[Stored data]

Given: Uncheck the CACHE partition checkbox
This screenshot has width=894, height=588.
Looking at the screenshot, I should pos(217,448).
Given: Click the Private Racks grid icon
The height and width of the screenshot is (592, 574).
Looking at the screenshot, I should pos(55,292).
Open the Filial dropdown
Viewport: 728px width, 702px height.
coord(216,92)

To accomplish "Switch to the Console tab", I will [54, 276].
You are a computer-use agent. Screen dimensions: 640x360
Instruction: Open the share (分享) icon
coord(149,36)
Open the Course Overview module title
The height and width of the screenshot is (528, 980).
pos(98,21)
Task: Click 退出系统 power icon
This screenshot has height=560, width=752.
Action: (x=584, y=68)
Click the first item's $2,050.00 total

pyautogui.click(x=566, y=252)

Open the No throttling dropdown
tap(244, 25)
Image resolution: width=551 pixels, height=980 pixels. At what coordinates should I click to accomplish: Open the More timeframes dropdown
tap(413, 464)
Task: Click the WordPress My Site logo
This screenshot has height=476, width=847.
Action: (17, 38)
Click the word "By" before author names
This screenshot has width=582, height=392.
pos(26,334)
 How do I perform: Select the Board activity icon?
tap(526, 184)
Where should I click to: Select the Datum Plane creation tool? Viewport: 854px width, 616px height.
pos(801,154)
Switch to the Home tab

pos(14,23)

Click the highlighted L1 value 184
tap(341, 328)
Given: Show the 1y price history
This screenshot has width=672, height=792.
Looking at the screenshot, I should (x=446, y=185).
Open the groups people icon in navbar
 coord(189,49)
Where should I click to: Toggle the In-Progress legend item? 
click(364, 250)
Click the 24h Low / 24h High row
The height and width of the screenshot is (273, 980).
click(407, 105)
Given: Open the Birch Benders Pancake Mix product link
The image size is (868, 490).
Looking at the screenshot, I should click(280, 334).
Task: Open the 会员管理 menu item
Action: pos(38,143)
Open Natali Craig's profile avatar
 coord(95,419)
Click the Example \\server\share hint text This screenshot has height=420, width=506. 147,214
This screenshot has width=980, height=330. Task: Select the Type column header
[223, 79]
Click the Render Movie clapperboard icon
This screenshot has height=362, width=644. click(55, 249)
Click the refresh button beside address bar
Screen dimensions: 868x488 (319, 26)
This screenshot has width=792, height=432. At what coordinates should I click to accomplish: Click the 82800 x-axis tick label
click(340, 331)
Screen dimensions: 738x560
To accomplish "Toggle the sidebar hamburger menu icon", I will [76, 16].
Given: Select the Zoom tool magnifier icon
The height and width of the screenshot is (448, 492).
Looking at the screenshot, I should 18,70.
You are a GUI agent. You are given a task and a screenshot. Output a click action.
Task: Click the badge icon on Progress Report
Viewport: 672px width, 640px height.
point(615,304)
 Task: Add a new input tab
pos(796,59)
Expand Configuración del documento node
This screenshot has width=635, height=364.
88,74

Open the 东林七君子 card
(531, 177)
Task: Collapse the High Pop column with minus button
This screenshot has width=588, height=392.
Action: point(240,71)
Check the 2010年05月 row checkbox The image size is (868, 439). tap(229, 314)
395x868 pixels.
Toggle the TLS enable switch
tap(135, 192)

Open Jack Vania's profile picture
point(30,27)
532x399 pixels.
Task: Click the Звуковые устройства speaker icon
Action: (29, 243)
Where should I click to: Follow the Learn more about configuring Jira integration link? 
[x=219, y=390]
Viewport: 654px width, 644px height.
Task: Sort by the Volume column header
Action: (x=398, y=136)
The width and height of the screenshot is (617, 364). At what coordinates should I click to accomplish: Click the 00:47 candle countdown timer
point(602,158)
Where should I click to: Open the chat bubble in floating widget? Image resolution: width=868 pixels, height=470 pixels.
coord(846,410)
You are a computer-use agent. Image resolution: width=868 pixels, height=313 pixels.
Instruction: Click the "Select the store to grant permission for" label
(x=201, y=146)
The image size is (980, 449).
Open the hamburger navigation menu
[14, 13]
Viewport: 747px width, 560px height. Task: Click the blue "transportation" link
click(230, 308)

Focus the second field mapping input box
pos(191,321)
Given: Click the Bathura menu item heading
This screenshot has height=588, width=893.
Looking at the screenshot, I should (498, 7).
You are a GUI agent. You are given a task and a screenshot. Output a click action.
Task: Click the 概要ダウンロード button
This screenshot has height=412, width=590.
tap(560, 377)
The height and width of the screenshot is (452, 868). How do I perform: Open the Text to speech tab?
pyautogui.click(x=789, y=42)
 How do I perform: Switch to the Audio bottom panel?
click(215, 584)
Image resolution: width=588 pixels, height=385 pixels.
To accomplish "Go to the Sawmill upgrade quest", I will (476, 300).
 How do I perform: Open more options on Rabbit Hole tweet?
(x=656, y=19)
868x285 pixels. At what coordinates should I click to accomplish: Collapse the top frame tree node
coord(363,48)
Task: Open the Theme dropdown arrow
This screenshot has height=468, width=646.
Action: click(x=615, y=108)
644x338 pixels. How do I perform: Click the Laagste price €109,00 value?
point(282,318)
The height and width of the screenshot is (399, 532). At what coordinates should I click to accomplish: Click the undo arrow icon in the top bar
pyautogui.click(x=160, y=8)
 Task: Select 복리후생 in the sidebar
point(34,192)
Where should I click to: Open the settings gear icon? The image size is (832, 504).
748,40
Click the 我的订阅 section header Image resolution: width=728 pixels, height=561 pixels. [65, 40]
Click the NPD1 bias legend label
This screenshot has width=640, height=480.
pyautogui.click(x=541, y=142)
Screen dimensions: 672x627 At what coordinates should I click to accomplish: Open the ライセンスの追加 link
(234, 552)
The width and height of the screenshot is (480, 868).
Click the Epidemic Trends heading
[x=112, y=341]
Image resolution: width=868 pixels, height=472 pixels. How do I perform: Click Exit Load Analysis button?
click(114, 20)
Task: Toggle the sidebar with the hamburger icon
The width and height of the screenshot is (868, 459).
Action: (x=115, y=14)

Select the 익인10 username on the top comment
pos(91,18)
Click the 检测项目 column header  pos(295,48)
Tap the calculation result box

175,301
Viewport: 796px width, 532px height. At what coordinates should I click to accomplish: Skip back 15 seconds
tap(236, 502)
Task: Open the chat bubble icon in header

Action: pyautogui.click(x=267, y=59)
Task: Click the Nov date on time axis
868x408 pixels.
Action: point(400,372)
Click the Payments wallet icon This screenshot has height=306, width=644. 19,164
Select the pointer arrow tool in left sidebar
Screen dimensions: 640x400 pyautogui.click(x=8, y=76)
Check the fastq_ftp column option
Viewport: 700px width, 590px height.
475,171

WORK TASK>
Starting at the line that contains "Task: Click the Nov date on time axis", print every line through the last one of the records, exactly and with nothing else.

SOLUTION TO THIS PROBLEM>
Task: Click the Nov date on time axis
868x408 pixels.
Action: point(400,372)
Click the Payments wallet icon This screenshot has height=306, width=644. 19,164
Select the pointer arrow tool in left sidebar
Screen dimensions: 640x400 pyautogui.click(x=8, y=76)
Check the fastq_ftp column option
Viewport: 700px width, 590px height.
475,171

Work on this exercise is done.